How do I use a library that was written in Objective-C from a C program?

Discussion in 'Mac Programming' started by moonman239, Apr 27, 2014.

  1. moonman239 macrumors 68000

    Joined:
    Mar 27, 2009
    #1
    I just finished building an Objective-C library that uses the Core Location framework. Now I want to take that library and use it in a C program. I'm just building the C program so that I can then use the library to extend Ruby.

    Right now, I just want to learn enough C to accomplish this particular task.
     
  2. lee1210 macrumors 68040

    lee1210

    Joined:
    Jan 10, 2005
    Location:
    Dallas, TX
    #2
    You need an Objective-C runtime for the code to work. If you want Ruby to call Objective-C:
    http://en.m.wikipedia.org/wiki/RubyCocoa#How_to_call_Objective-C_methods_from_Ruby

    If you want C to get you there, just keep in mind you're really writing an Objective-C program, it just happens you stuck with straight C for some methods. Eventually, either with []s or objc_msgsend you're going to pass an Objective-C.

    -Lee
     
  3. moonman239 thread starter macrumors 68000

    Joined:
    Mar 27, 2009
    #3
    Thanks.

    Edit: The documentation makes it seem like RubyCocoa is for developing apps, not Ruby extensions.
     
  4. moonman239 thread starter macrumors 68000

    Joined:
    Mar 27, 2009
    #4
    I'm thinking that writing a scriptable command-line tool would be as good of a solution as, if not better than, using RubyCocoa.
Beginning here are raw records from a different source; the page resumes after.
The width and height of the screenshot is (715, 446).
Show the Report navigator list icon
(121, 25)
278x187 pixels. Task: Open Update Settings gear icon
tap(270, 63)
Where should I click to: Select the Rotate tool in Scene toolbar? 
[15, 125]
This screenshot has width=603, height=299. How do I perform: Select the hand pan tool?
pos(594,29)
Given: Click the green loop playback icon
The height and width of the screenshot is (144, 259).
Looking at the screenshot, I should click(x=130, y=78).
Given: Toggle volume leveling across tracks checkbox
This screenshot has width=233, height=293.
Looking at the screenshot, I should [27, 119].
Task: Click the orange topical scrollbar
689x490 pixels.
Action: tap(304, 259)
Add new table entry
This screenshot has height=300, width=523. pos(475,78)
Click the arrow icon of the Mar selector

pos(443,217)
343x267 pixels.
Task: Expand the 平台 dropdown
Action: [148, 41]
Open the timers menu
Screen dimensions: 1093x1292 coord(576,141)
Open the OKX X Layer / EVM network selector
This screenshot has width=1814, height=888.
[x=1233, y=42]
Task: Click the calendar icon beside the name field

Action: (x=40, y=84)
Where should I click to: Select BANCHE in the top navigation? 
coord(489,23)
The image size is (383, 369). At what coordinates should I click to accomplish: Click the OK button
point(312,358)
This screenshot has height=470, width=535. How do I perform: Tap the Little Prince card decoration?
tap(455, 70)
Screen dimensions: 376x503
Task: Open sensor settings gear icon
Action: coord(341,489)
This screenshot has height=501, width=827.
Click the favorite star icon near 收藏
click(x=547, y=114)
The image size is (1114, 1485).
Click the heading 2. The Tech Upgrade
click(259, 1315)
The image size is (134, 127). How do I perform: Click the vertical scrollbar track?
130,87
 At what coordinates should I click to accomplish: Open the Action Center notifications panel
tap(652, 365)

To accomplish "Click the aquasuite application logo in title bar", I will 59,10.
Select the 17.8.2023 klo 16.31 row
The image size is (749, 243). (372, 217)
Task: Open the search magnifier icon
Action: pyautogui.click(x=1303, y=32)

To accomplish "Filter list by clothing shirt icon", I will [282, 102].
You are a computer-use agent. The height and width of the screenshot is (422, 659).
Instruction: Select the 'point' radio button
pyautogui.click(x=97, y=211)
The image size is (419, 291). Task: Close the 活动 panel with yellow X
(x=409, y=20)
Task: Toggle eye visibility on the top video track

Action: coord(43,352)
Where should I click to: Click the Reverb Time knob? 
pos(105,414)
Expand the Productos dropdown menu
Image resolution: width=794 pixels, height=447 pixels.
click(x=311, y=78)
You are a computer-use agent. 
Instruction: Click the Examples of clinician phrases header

    I think that I could build a tool that uses all of the native frameworks I want to use and has an AppleScript API that I can later invoke in Ruby.

    Here's the thing. I want to be able to use the library in a command-line program. The library does not need a GUI to function.
     
  5. lee1210 macrumors 68040

    lee1210

    Joined:
    Jan 10, 2005
    Location:
    Dallas, TX
    #5
    Unless your library is plain C you will need the Objective-C runtime, GUI or not.

    You can certainly write an Objective-C command-line app, then interact with it however you'd like. I'm not totally clear where AppleScript gets involved here. It seems to up the complexity. I assume your Ruby code could just invoke the command line tool directly.